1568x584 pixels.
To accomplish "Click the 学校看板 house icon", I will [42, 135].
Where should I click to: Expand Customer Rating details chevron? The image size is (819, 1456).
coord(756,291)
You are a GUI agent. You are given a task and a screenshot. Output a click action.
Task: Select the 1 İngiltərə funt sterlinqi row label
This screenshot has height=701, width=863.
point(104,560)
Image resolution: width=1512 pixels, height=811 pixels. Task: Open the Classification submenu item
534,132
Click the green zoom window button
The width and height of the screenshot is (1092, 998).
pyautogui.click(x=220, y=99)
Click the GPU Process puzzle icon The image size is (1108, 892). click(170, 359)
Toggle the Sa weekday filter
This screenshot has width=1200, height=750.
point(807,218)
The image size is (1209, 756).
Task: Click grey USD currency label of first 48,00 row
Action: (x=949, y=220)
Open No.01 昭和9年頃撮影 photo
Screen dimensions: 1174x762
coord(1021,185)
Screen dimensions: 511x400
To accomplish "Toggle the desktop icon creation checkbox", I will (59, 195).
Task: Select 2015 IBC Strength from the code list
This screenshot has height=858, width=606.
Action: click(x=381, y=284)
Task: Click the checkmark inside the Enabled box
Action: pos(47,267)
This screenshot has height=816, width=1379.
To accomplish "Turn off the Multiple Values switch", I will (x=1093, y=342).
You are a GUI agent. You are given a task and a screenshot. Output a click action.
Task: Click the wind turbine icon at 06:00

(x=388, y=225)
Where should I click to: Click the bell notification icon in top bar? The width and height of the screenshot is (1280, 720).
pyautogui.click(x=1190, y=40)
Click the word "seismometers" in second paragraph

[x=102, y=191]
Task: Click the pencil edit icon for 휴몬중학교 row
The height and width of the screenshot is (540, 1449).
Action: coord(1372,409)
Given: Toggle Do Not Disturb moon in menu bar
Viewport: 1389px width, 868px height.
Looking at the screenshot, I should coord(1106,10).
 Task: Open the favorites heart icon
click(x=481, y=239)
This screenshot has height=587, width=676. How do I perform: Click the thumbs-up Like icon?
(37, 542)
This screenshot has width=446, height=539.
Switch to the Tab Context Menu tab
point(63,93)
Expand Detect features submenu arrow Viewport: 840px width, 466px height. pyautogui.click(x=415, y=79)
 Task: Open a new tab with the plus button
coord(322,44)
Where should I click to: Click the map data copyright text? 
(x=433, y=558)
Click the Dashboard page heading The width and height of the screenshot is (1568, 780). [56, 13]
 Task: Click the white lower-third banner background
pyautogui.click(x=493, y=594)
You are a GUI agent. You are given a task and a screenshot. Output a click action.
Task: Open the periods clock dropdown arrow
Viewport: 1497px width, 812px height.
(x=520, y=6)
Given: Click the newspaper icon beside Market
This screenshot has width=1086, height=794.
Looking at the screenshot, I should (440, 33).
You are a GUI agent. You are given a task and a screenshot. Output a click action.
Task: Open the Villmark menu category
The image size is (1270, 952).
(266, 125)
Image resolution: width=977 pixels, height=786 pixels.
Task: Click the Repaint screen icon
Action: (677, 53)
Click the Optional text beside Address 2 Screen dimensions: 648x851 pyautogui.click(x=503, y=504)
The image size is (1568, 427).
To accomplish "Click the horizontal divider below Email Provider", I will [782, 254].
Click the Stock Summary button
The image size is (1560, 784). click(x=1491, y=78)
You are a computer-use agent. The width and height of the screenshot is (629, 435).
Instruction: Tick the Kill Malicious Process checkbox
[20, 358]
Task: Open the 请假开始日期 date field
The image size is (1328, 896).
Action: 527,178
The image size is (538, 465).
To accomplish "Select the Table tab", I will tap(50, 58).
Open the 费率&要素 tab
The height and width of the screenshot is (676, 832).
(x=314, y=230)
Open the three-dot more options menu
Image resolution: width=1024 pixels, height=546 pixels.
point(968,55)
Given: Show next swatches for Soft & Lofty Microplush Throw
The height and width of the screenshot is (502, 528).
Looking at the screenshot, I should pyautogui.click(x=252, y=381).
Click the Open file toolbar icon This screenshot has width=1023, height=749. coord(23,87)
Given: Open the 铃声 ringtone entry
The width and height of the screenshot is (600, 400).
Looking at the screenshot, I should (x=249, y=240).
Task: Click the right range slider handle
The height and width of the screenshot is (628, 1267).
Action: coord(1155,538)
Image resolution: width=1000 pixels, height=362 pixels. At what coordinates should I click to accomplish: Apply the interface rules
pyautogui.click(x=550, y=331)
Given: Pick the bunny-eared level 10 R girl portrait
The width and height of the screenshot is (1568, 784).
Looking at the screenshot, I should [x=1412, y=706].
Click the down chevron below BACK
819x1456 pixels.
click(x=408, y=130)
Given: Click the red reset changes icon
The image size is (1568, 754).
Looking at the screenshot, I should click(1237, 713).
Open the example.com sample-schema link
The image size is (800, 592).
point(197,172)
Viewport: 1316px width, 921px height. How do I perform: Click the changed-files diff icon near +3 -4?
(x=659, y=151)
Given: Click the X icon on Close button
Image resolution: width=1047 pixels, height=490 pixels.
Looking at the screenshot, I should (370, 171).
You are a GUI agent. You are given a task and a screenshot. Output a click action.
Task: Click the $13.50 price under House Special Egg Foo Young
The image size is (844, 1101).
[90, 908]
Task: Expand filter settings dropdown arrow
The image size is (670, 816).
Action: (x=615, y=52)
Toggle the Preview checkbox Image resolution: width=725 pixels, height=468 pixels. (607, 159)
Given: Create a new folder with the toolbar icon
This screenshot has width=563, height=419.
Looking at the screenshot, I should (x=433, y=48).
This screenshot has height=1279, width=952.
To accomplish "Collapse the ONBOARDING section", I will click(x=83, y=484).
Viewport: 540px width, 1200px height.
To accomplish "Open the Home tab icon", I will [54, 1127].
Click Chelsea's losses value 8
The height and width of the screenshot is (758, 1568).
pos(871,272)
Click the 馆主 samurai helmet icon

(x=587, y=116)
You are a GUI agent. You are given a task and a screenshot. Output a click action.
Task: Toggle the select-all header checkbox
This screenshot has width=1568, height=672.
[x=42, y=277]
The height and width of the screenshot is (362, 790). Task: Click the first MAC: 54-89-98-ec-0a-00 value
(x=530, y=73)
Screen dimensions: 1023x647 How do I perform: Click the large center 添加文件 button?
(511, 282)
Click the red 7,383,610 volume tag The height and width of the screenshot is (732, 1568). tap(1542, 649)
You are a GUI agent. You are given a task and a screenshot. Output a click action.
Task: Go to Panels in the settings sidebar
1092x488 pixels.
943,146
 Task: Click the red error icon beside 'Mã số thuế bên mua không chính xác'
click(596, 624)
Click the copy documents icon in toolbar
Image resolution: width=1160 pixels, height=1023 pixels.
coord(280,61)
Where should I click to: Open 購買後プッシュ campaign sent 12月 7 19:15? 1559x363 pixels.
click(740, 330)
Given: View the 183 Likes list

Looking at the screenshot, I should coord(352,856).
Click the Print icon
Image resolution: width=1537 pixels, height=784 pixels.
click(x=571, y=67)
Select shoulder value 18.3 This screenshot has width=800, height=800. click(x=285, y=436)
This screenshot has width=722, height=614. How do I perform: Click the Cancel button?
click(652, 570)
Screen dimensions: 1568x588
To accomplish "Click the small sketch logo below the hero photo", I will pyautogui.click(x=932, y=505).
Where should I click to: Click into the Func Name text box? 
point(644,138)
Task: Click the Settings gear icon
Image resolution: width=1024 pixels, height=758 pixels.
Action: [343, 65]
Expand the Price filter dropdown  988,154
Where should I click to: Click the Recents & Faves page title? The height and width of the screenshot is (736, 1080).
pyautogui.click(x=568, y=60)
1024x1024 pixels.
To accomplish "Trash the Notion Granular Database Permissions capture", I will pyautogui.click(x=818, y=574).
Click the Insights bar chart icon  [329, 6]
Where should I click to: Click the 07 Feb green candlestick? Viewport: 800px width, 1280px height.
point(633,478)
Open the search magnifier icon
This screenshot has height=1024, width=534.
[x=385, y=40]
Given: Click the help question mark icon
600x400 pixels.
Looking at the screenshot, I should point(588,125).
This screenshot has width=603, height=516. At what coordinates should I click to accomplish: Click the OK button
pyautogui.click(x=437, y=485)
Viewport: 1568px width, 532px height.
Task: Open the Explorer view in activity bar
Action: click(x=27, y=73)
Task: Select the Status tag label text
-------------------------
> _Task description_: Begin with the line that has "The image size is (670, 816)." in the listing above and end after the line that has "Click the red 7,383,610"; output those lines exactly.

> _Reply_:
The image size is (670, 816).
Action: (x=615, y=52)
Toggle the Preview checkbox Image resolution: width=725 pixels, height=468 pixels. (607, 159)
Given: Create a new folder with the toolbar icon
This screenshot has width=563, height=419.
Looking at the screenshot, I should (x=433, y=48).
This screenshot has height=1279, width=952.
To accomplish "Collapse the ONBOARDING section", I will click(x=83, y=484).
Viewport: 540px width, 1200px height.
To accomplish "Open the Home tab icon", I will [54, 1127].
Click Chelsea's losses value 8
The height and width of the screenshot is (758, 1568).
pos(871,272)
Click the 馆主 samurai helmet icon

(x=587, y=116)
You are a GUI agent. You are given a task and a screenshot. Output a click action.
Task: Toggle the select-all header checkbox
This screenshot has width=1568, height=672.
[x=42, y=277]
The height and width of the screenshot is (362, 790). Task: Click the first MAC: 54-89-98-ec-0a-00 value
(x=530, y=73)
Screen dimensions: 1023x647 How do I perform: Click the large center 添加文件 button?
(511, 282)
Click the red 7,383,610 volume tag The height and width of the screenshot is (732, 1568). tap(1542, 649)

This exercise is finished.